**EXERCISE INSTRUCTIONS:**
Please put the lines below into a Markdown table with two columns, Row and Line, numbering each line in order and leaving out the blank ones.

**Source records:**
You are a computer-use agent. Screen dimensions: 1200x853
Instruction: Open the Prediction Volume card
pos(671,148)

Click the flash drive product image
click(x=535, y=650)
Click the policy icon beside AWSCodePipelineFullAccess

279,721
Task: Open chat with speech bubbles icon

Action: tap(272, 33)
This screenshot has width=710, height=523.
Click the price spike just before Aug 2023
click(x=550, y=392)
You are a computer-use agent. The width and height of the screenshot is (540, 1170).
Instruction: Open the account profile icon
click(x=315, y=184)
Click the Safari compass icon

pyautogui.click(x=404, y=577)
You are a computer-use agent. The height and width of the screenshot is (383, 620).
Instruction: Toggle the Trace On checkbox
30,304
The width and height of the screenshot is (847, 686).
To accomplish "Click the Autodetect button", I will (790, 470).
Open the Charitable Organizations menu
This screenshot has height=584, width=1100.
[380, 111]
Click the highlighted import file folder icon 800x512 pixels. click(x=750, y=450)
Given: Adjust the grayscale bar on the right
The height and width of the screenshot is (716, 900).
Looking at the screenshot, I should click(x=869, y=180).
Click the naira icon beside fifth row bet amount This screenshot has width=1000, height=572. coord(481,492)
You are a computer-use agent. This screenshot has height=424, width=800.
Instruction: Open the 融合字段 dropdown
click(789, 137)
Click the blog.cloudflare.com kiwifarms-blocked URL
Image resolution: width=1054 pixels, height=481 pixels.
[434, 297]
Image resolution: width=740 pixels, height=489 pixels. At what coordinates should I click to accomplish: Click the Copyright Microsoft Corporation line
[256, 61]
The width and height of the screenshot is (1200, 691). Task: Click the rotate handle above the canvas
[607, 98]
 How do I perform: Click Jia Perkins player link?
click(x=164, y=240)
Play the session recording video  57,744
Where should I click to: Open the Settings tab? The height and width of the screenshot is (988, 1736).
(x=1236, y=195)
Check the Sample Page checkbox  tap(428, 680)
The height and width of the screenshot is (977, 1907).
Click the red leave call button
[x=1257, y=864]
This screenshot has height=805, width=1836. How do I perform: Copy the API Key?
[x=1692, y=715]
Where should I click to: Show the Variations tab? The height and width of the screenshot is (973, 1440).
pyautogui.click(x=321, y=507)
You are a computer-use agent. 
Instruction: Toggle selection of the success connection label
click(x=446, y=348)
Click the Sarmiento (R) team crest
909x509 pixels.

**ANSWER IN FULL:**
| Row | Line |
|---|---|
| 1 | You are a computer-use agent. Screen dimensions: 1200x853 |
| 2 | Instruction: Open the Prediction Volume card |
| 3 | pos(671,148) |
| 4 | Click the flash drive product image |
| 5 | click(x=535, y=650) |
| 6 | Click the policy icon beside AWSCodePipelineFullAccess |
| 7 | 279,721 |
| 8 | Task: Open chat with speech bubbles icon |
| 9 | Action: tap(272, 33) |
| 10 | This screenshot has width=710, height=523. |
| 11 | Click the price spike just before Aug 2023 |
| 12 | click(x=550, y=392) |
| 13 | You are a computer-use agent. The width and height of the screenshot is (540, 1170). |
| 14 | Instruction: Open the account profile icon |
| 15 | click(x=315, y=184) |
| 16 | Click the Safari compass icon |
| 17 | pyautogui.click(x=404, y=577) |
| 18 | You are a computer-use agent. The height and width of the screenshot is (383, 620). |
| 19 | Instruction: Toggle the Trace On checkbox |
| 20 | 30,304 |
| 21 | The width and height of the screenshot is (847, 686). |
| 22 | To accomplish "Click the Autodetect button", I will (790, 470). |
| 23 | Open the Charitable Organizations menu |
| 24 | This screenshot has height=584, width=1100. |
| 25 | [380, 111] |
| 26 | Click the highlighted import file folder icon 800x512 pixels. click(x=750, y=450) |
| 27 | Given: Adjust the grayscale bar on the right |
| 28 | The height and width of the screenshot is (716, 900). |
| 29 | Looking at the screenshot, I should click(x=869, y=180). |
| 30 | Click the naira icon beside fifth row bet amount This screenshot has width=1000, height=572. coord(481,492) |
| 31 | You are a computer-use agent. This screenshot has height=424, width=800. |
| 32 | Instruction: Open the 融合字段 dropdown |
| 33 | click(789, 137) |
| 34 | Click the blog.cloudflare.com kiwifarms-blocked URL |
| 35 | Image resolution: width=1054 pixels, height=481 pixels. |
| 36 | [434, 297] |
| 37 | Image resolution: width=740 pixels, height=489 pixels. At what coordinates should I click to accomplish: Click the Copyright Microsoft Corporation line |
| 38 | [256, 61] |
| 39 | The width and height of the screenshot is (1200, 691). Task: Click the rotate handle above the canvas |
| 40 | [607, 98] |
| 41 |  How do I perform: Click Jia Perkins player link? |
| 42 | click(x=164, y=240) |
| 43 | Play the session recording video  57,744 |
| 44 | Where should I click to: Open the Settings tab? The height and width of the screenshot is (988, 1736). |
| 45 | (x=1236, y=195) |
| 46 | Check the Sample Page checkbox  tap(428, 680) |
| 47 | The height and width of the screenshot is (977, 1907). |
| 48 | Click the red leave call button |
| 49 | [x=1257, y=864] |
| 50 | This screenshot has height=805, width=1836. How do I perform: Copy the API Key? |
| 51 | [x=1692, y=715] |
| 52 | Where should I click to: Show the Variations tab? The height and width of the screenshot is (973, 1440). |
| 53 | pyautogui.click(x=321, y=507) |
| 54 | You are a computer-use agent.  |
| 55 | Instruction: Toggle selection of the success connection label |
| 56 | click(x=446, y=348) |
| 57 | Click the Sarmiento (R) team crest |
| 58 | 909x509 pixels. |